Chapter 4: Children's Blood

Zilva woke up the next afternoon rested and peaceful, but also confused. He remembered being in the common room fearing the nightmares, but did not remember going to bed. The last thing he remembered was "Goodnight, noble Vriloth. And may flights of Drakes guide you to peaceful sleep." Jeysa. She had put him to sleep. But there had been no nightmares, no children dying. He had not seen the faces that haunted him every night. And he felt better. Zilva's door opened and the youngest Vriloth Ge walked in.

"Good morning Zilva. Zek asked me to come and see if you were up and wanted some lunch." Ge's voice had a touch of pride, barely two weeks a Vriloth and Zek was already talking to him directly. Ge did not realize that the only hierarchy in the Vriloth was self imposed, and that he was no less important than any of the others. But the boy was young and impressionable. "So… are you ready to eat because Zek said that Cullen has something to tell us and that all of us are to be there before he will say anything."

Zilva smiled at the boy who was in reality only two years younger than him, and got out of bed. He stretched his arms over his head and opened his brown wings, knocking over a desk in the process.

"All right Ge, I am up." Zilva certainly felt better than he did the day before, but when he thought of last night and Roed despair set in again. How many more children will have to die before the Behemoths and Mezaroths are no more? Then his thoughts went back to Jeysa making him sleep, and for some reason he felt embarrassed.
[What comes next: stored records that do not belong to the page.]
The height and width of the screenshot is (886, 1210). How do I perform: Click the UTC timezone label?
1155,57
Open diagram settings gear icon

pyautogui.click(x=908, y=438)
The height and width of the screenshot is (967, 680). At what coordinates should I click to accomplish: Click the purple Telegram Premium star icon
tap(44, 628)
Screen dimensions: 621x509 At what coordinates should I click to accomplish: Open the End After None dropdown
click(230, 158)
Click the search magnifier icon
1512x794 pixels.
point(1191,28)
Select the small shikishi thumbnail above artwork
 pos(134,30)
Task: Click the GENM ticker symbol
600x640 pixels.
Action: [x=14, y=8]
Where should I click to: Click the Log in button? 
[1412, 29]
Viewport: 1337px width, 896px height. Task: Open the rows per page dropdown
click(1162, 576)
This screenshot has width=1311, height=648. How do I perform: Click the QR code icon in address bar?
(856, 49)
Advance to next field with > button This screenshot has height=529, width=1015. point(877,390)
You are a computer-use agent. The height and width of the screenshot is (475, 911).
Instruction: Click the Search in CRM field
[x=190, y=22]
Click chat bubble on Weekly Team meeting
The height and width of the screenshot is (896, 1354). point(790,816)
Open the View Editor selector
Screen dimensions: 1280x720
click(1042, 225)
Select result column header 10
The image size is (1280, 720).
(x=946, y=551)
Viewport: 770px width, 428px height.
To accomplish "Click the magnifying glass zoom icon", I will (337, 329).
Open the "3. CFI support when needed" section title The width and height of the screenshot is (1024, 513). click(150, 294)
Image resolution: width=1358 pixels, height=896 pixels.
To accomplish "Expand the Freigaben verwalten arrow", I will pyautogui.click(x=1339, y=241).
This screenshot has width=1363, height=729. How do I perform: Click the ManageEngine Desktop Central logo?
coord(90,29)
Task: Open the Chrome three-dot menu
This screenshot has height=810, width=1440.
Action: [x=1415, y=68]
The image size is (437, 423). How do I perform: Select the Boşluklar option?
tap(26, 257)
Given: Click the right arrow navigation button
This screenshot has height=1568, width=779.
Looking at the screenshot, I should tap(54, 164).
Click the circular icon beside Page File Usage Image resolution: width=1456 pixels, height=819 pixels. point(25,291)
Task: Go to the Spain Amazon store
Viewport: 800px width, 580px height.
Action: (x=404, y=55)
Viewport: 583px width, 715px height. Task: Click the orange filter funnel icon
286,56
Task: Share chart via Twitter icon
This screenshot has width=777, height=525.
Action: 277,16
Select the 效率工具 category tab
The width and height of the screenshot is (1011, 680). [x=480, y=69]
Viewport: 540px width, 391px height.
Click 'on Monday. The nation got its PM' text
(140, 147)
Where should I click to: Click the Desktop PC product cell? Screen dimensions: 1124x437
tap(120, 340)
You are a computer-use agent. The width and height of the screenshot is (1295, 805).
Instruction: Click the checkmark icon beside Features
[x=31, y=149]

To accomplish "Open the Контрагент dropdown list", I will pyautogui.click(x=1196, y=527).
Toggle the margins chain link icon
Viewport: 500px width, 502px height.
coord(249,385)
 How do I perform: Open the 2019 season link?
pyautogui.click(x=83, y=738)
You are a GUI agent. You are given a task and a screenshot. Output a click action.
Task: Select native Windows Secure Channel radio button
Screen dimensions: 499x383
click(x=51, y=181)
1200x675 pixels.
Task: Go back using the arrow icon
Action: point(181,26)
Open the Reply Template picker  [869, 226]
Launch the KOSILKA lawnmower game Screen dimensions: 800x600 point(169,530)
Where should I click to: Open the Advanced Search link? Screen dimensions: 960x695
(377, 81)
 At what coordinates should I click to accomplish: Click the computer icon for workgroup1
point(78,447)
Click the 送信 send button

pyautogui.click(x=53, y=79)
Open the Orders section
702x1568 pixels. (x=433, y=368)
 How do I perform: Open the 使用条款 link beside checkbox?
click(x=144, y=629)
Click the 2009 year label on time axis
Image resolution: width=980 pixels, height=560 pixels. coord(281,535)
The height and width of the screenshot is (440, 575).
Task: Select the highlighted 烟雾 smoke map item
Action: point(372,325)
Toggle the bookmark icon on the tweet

Ge nodded in his impudent way and leapt off the ledge to glide the twenty feet to the ground of the common room floor. The Horel Troen was a large room with individual chambers going along the walls going up from the floor. On the ground level were their kitchen, bathing chambers, laundry chambers, and an area to relax. All of the rooms had ladders going up to them, but with all of the Vriloth having the wings of their Drake parent, the ladders were hardly ever used.

Zilva quickly changed from the shirt he had been wearing the night before, who ever had brought him up did not change his clothes. With a leap Zilva followed Ge off of the ledge.

This is one of the best feelings ever. Zilva was doing what everyone born with wings loved to do, fly. With a beat of his gray leathery wings he changed direction, flying towards the ceiling fifty feet above him. Gelof isn't there yet either, I can take a moment to just enjoy this. When he nearly reached the ceiling Zilva folded his wings to his back and dropped like a rock towards the ground. As he was falling he noticed Gelof coming out of his room falling with him. When Zilva was eighteen feet from the ground he righted himself by opening his wings and slowing down enough to land. Gelof landed some five feet to his right. Zek was sitting at the table with Mni and Cullen. All three were looking solemn. Ge and Jeysa were helping to clear the table of all but one setting, presumably for Zilva. The Vriloth took turns with cleaning and preparing food. This morning Zilva was to do the dishes, he remembered with a pain of guilt. It looked as if Jeysa had done his chore for him. As he sat down at the table Cullen stood up.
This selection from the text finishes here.